• _TASK PROMPT_
Output each record in full, exactly as it stands.

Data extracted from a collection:
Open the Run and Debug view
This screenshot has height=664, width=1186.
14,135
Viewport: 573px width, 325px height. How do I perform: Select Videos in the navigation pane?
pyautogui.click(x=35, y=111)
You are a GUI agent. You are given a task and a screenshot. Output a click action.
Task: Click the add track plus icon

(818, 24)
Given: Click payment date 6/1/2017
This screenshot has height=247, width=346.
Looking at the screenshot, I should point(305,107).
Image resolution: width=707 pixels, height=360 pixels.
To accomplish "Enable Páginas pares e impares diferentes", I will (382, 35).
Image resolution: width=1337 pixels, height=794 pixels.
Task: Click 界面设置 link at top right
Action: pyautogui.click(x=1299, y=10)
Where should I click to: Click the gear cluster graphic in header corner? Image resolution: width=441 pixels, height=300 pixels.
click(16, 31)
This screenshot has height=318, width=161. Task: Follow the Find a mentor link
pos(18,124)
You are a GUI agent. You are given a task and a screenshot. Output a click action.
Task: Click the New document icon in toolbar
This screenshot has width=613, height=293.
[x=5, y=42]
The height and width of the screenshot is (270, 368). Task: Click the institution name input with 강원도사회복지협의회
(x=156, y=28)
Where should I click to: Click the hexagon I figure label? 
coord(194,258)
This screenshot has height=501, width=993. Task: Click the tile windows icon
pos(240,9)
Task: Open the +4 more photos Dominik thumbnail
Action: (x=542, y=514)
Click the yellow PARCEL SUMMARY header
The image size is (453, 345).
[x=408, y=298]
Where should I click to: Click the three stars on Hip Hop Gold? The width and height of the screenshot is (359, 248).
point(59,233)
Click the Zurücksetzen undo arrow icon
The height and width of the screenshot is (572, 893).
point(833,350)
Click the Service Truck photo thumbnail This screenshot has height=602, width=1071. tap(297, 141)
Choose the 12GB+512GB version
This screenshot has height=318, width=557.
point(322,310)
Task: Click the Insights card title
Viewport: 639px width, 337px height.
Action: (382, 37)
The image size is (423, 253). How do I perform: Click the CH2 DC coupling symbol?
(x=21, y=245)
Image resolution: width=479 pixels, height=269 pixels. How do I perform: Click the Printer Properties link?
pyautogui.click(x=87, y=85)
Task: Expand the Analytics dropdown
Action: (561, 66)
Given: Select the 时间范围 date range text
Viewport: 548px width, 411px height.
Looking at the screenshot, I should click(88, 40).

• _RESULT_
Open the Run and Debug view
This screenshot has height=664, width=1186.
14,135
Viewport: 573px width, 325px height. How do I perform: Select Videos in the navigation pane?
pyautogui.click(x=35, y=111)
You are a GUI agent. You are given a task and a screenshot. Output a click action.
Task: Click the add track plus icon

(818, 24)
Given: Click payment date 6/1/2017
This screenshot has height=247, width=346.
Looking at the screenshot, I should point(305,107).
Image resolution: width=707 pixels, height=360 pixels.
To accomplish "Enable Páginas pares e impares diferentes", I will (382, 35).
Image resolution: width=1337 pixels, height=794 pixels.
Task: Click 界面设置 link at top right
Action: pyautogui.click(x=1299, y=10)
Where should I click to: Click the gear cluster graphic in header corner? Image resolution: width=441 pixels, height=300 pixels.
click(16, 31)
This screenshot has height=318, width=161. Task: Follow the Find a mentor link
pos(18,124)
You are a GUI agent. You are given a task and a screenshot. Output a click action.
Task: Click the New document icon in toolbar
This screenshot has width=613, height=293.
[x=5, y=42]
The height and width of the screenshot is (270, 368). Task: Click the institution name input with 강원도사회복지협의회
(x=156, y=28)
Where should I click to: Click the hexagon I figure label? 
coord(194,258)
This screenshot has height=501, width=993. Task: Click the tile windows icon
pos(240,9)
Task: Open the +4 more photos Dominik thumbnail
Action: (x=542, y=514)
Click the yellow PARCEL SUMMARY header
The image size is (453, 345).
[x=408, y=298]
Where should I click to: Click the three stars on Hip Hop Gold? The width and height of the screenshot is (359, 248).
point(59,233)
Click the Zurücksetzen undo arrow icon
The height and width of the screenshot is (572, 893).
point(833,350)
Click the Service Truck photo thumbnail This screenshot has height=602, width=1071. tap(297, 141)
Choose the 12GB+512GB version
This screenshot has height=318, width=557.
point(322,310)
Task: Click the Insights card title
Viewport: 639px width, 337px height.
Action: (382, 37)
The image size is (423, 253). How do I perform: Click the CH2 DC coupling symbol?
(x=21, y=245)
Image resolution: width=479 pixels, height=269 pixels. How do I perform: Click the Printer Properties link?
pyautogui.click(x=87, y=85)
Task: Expand the Analytics dropdown
Action: (561, 66)
Given: Select the 时间范围 date range text
Viewport: 548px width, 411px height.
Looking at the screenshot, I should click(88, 40).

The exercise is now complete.